GeoServer : Process Integration
This page last changed on Mar 15, 2013 by jdeolive.
High level design discussion regarding extended integration of processing into the core of GeoServer.
Processing in GeoServer for the most part is a standalone subsystem exposed through the WPS service. Rendering transformations provided an initial peak at what integrating processing with other services , in this case WMS, looked like. While rendering transformations provide a great way to visualize the result of a process there is a possibility to go even further, integrating processing with other services such as WFS and WCS.
A deeper integration also offers the ability to provide a nicer user interface to expose processing functionality. For example defining a rendering transformation directly from the GeoServer ui rather than having to edit an SLD file manually.
Many types of processing involves working on a "global scale", requiring access to a complete dataset in order to function. This is in contradiction with tiled WMS that breaks up an area into many mall requests. As an example consider heat map generation. Constraining the data input to data intersecting a single tile does not make sense. Another example is routing.
Defining a new process can currently be done only programatically (whether through straight Java or via script). However, once a large base of processes has been established, new processes could be created simply by composing a number of the base ones. That would ease the creation of new processes and would give GeoServer a good platform to respond to the processing needs of most users. With the processing part of GeoServer more integrated, and tools to easily define new processes, base processes would become more useful.
In general the design boils down to adding a new type of resource to the catalog model, namely one that models a process. With that in place existing OGC services such as WMS/WFS, etc... will be updated to handle the new resource type.

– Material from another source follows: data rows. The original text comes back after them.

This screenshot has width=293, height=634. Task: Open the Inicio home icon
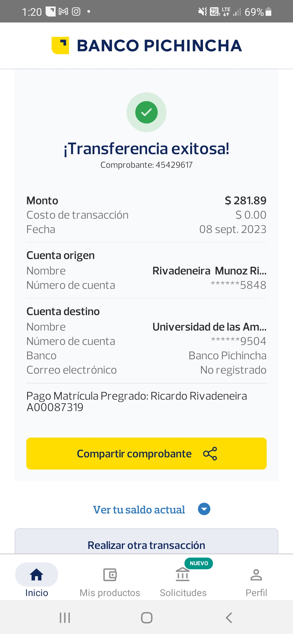click(x=37, y=574)
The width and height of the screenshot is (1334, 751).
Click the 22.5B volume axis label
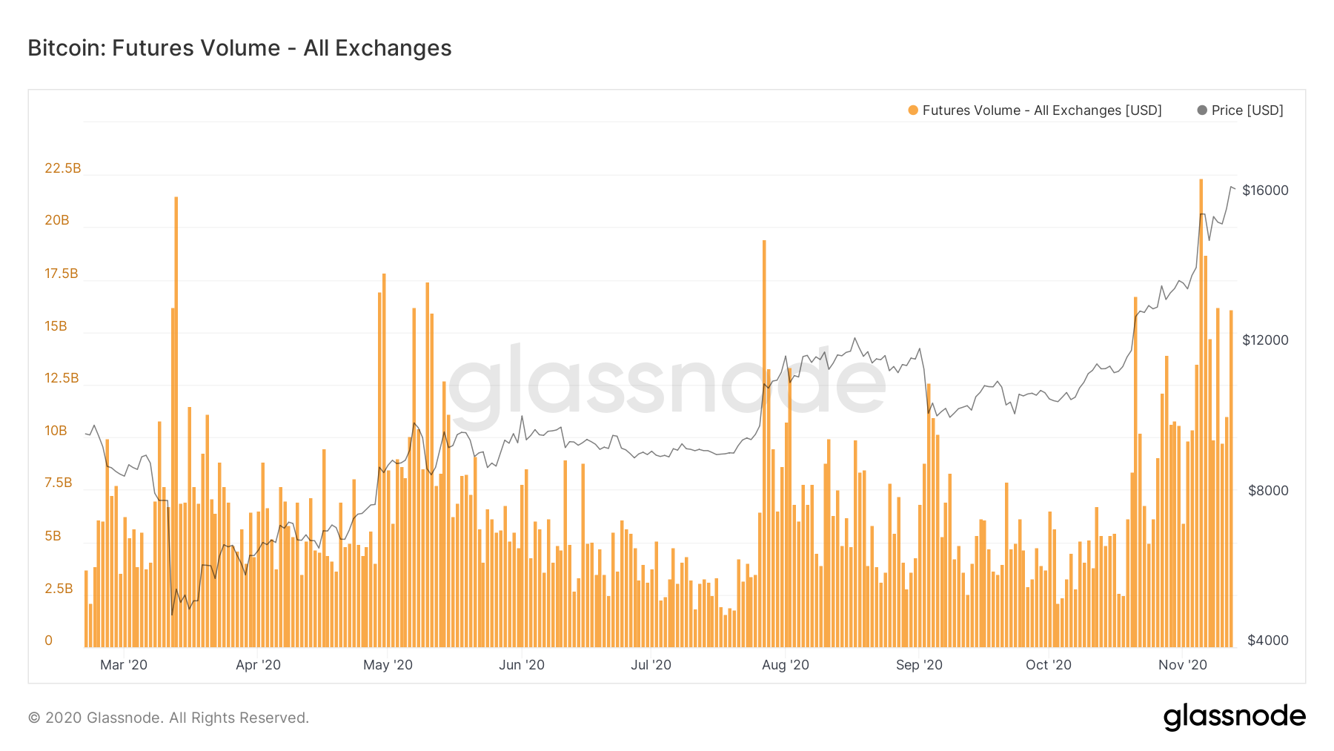pyautogui.click(x=63, y=168)
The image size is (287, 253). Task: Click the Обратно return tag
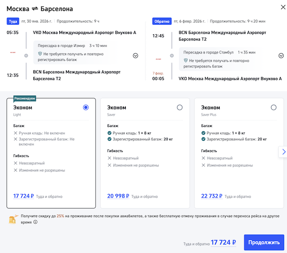pos(161,21)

The general idea here is to create a new type of ResourceInfo that models a process execution named ProcessInfo. And because the catalog model requires any resource to be part of a store we need a ProcessStoreInfo as well. The following simplified class diagram illustrates where the new classes fit in.
The ResourceInfo interface models a "typical" spatial dataaset. That is some spatial format containing data that is relatively static. The addition of ProcessInfo is interesting because it is a derived artifact. So the first question to answer is what exactly does a ProcessInfo represent. It is really a "process execution" including the data rather than a "process" as defined by GeoTools which is strictly just the algorithm itself. So with that we come up with a ProcessInfo being:
With that loose definition it is useful to examine the attributes of the the ResourceInfo interface and analyze how they apply to the process idea.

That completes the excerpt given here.